Questions d’importance. Publie.net, Collection Temps Réel, 2 mai 2012, 2,99 €

Questions d'importance, Claude Ponti

Mai 2012. L’anaphore est à la mode. De ce livre des questions, entre Jabès et Jabberwocky, pousse un intermède au milieu, coupant comme l’herbe les deux plans d’immanence interrogative de l’ouvrage :

Qui pour la première fois a nommé le ventre ?

Qui pour la première fois a nommé le dos ?

Qui pour la première fois a nommé le pubis ?

Qui pour la première fois a nommé le pénis ?

Qui pour la première fois a nommé la vulve ?

Qui pour la première fois a nommé le front ?

Qui pour la première fois a nommé la bouche ?

Et l’extraction est trop faible : il faut insister sur les pouvoirs de la répétition, des ritournelles, litanies insistantes, prières plus laïques les unes que les autres.

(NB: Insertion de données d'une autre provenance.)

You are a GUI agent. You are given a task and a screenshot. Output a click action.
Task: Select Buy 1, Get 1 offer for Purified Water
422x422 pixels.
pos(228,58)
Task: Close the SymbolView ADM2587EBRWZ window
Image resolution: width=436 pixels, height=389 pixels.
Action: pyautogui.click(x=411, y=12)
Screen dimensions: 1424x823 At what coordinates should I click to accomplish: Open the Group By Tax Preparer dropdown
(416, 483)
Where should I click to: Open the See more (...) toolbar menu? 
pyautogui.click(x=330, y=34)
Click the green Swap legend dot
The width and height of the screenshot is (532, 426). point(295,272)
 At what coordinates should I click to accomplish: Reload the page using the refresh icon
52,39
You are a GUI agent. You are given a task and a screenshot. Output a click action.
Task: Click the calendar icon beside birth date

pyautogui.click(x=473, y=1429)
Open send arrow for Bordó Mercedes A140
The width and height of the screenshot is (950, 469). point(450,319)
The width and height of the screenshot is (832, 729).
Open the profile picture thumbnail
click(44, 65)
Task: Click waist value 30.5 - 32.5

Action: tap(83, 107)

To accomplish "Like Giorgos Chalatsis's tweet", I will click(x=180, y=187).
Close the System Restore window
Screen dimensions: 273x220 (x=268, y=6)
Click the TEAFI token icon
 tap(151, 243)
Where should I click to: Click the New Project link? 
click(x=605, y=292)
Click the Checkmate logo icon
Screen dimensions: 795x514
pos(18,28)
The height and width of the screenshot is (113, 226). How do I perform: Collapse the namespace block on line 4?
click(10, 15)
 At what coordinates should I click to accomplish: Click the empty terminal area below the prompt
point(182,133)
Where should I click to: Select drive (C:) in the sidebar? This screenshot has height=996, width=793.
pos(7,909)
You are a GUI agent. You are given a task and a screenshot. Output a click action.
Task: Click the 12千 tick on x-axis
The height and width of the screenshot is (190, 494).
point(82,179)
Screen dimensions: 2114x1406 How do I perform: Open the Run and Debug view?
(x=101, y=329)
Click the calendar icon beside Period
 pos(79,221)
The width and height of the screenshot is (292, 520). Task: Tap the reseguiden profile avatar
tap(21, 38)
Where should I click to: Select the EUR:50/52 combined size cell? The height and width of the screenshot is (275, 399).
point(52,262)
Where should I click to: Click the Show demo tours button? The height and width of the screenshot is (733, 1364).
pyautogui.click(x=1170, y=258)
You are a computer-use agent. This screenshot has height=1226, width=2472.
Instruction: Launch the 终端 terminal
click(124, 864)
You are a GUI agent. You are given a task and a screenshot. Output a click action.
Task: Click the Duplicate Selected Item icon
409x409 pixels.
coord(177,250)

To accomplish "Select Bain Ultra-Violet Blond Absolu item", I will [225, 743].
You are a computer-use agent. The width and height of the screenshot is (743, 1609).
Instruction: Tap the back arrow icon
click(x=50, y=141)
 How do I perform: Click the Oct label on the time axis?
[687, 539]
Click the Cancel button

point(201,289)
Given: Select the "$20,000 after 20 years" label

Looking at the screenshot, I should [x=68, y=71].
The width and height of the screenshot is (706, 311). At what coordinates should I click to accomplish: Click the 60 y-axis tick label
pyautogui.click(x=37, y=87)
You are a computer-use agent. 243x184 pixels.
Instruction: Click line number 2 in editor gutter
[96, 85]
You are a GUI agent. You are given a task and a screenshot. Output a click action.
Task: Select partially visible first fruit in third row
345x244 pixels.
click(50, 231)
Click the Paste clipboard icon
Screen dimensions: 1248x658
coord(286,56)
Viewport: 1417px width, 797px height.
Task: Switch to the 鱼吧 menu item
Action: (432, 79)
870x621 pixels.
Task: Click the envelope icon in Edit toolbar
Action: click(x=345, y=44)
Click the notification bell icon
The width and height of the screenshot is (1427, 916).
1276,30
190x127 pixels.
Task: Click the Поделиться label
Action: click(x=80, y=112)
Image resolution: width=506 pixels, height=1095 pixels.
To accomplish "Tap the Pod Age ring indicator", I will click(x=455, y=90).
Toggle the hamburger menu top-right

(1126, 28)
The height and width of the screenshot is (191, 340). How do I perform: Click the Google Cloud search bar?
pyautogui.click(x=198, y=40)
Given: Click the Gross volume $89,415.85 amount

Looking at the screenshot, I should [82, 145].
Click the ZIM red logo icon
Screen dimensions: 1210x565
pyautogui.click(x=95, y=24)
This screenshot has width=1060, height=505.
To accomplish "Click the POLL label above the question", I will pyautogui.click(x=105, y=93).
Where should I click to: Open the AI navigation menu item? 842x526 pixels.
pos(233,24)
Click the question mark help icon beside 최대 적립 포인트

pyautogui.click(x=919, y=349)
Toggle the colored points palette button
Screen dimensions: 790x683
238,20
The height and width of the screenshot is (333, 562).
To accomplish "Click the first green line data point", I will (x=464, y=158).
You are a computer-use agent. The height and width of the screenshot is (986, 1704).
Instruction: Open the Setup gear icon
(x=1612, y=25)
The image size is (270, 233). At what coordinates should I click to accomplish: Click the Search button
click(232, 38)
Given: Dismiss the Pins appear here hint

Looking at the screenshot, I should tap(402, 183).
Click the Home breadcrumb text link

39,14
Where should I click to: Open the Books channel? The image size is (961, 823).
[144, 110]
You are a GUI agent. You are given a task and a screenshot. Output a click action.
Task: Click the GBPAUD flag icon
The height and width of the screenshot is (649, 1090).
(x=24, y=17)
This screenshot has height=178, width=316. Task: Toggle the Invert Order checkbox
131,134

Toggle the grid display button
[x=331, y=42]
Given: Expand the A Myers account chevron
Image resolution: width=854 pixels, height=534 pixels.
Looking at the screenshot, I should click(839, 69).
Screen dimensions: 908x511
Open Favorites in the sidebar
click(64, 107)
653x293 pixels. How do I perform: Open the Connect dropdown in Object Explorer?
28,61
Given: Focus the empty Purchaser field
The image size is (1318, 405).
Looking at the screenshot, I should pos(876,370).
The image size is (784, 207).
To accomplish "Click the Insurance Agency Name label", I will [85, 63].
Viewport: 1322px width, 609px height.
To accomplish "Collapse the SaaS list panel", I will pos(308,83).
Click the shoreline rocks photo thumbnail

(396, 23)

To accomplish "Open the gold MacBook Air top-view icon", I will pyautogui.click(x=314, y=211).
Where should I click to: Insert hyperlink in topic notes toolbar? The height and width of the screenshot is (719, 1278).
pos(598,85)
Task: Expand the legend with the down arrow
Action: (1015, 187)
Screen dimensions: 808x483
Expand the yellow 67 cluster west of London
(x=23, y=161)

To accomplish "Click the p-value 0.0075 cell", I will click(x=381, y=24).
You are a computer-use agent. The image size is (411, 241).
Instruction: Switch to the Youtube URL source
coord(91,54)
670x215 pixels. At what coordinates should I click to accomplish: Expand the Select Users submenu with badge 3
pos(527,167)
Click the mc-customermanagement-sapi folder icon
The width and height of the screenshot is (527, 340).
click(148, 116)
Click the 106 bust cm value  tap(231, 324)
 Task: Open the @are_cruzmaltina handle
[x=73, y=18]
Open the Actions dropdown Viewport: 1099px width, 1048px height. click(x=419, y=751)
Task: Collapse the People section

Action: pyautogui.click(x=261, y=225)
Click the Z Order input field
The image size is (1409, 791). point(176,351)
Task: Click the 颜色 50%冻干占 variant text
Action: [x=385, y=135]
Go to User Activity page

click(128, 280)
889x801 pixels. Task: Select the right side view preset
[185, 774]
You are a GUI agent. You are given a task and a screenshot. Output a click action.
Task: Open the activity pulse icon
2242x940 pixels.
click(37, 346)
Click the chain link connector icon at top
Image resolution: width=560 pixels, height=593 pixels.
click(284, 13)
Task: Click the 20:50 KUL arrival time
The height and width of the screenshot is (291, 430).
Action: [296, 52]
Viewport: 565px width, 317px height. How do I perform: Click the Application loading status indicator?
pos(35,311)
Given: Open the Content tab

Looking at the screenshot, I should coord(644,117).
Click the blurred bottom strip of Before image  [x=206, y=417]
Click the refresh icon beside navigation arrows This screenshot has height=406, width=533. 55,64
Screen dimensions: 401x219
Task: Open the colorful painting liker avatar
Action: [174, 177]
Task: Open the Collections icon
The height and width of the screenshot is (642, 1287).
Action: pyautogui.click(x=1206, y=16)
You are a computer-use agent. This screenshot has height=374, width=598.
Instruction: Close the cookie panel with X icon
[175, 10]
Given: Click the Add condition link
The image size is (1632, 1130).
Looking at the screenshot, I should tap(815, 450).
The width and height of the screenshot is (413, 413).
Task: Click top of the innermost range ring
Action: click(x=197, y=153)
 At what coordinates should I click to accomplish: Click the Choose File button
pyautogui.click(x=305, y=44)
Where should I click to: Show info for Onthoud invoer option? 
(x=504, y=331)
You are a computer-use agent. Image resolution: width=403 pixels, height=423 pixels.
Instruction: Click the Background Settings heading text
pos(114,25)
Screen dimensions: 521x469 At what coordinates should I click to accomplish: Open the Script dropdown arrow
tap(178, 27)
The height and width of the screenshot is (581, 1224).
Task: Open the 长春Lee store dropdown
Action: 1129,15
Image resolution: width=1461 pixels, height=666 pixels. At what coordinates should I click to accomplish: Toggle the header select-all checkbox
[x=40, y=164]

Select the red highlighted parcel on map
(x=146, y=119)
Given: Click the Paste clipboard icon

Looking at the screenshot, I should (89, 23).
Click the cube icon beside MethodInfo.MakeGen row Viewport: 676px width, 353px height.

Question-réponse-re-question : suivre le fil différenciateur d’une identité source, la mère. Gare aux mères œdipiennes. Paradoxe de la Sainte-Vierge et de la première poule et du premier œuf. Qui donc est la première mère ? Chacune d’entre les mères et pourtant la raison de la pomme n’en veut qu’une, nue et pleine, vide et originaire.

 

Quel regard a eu la première mère sur le premier bébé ?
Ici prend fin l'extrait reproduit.